Exercise requirements –
Omitting every picture, copy the lines from the one that contains "This screenshot has height=533, width=800." through the last line of the records below, exactly and with nothing added.

--- Exercise data Enclosed Below ---

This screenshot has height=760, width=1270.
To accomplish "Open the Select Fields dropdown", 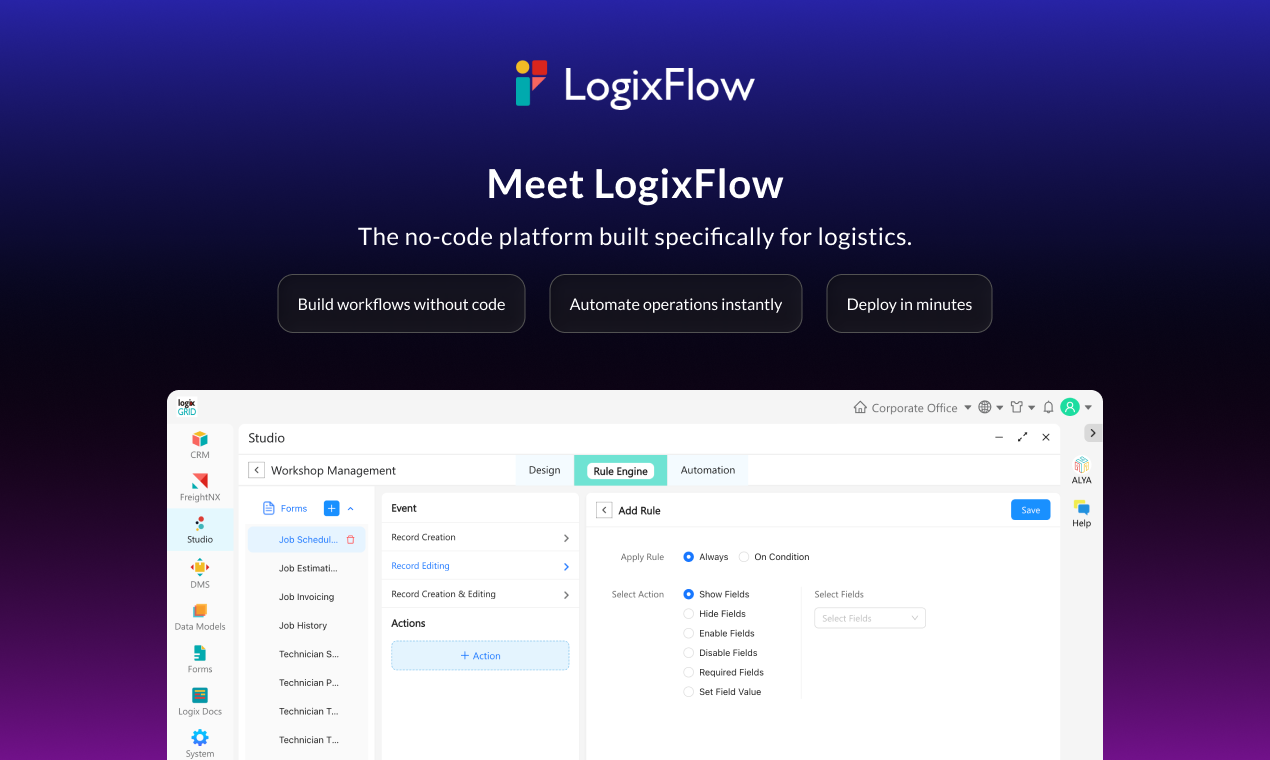I will 869,617.
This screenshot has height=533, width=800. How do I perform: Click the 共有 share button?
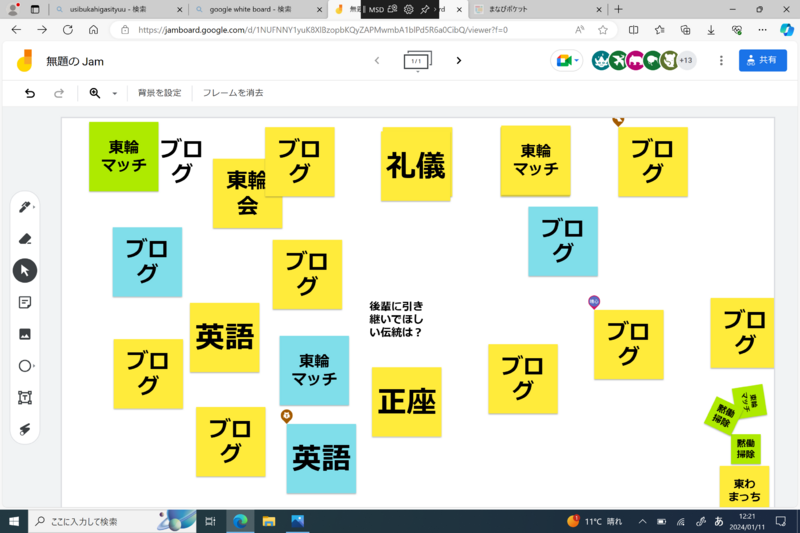click(762, 61)
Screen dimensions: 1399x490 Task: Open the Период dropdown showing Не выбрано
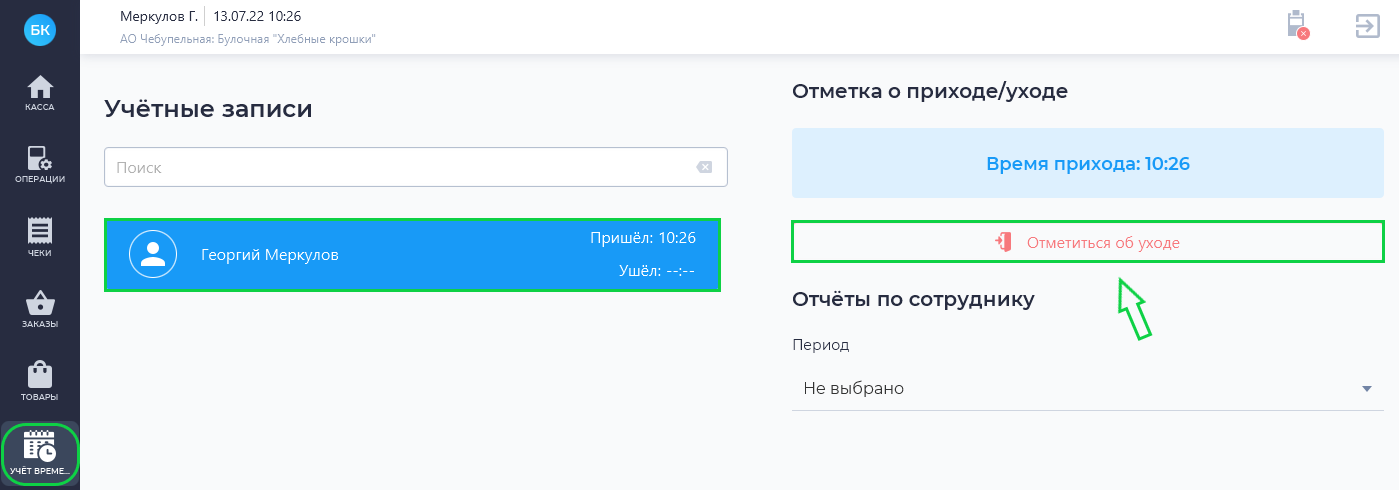pyautogui.click(x=1080, y=388)
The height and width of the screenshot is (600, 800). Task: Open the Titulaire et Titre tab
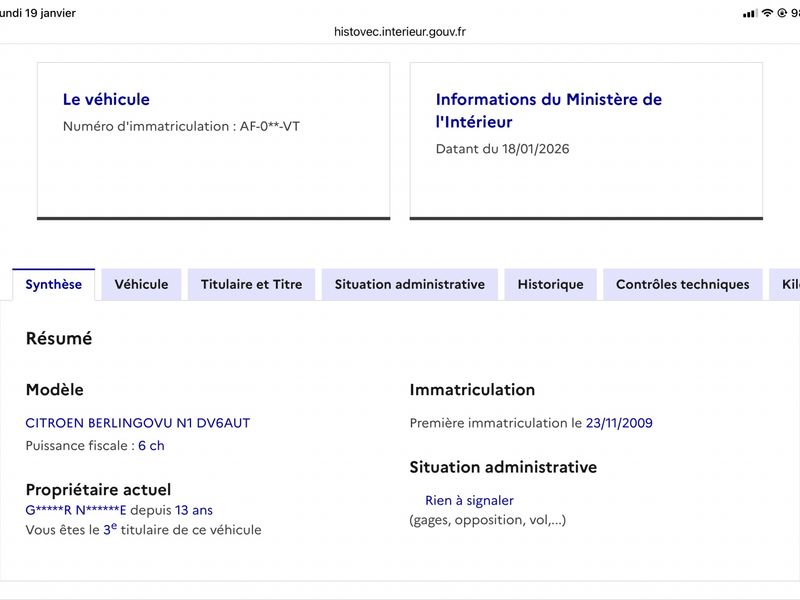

--- End of Enclosed Exercise data ---

Task solution –
This screenshot has height=533, width=800. How do I perform: Click the 共有 share button?
click(762, 61)
Screen dimensions: 1399x490 Task: Open the Период dropdown showing Не выбрано
pyautogui.click(x=1080, y=388)
The height and width of the screenshot is (600, 800). Task: Open the Titulaire et Titre tab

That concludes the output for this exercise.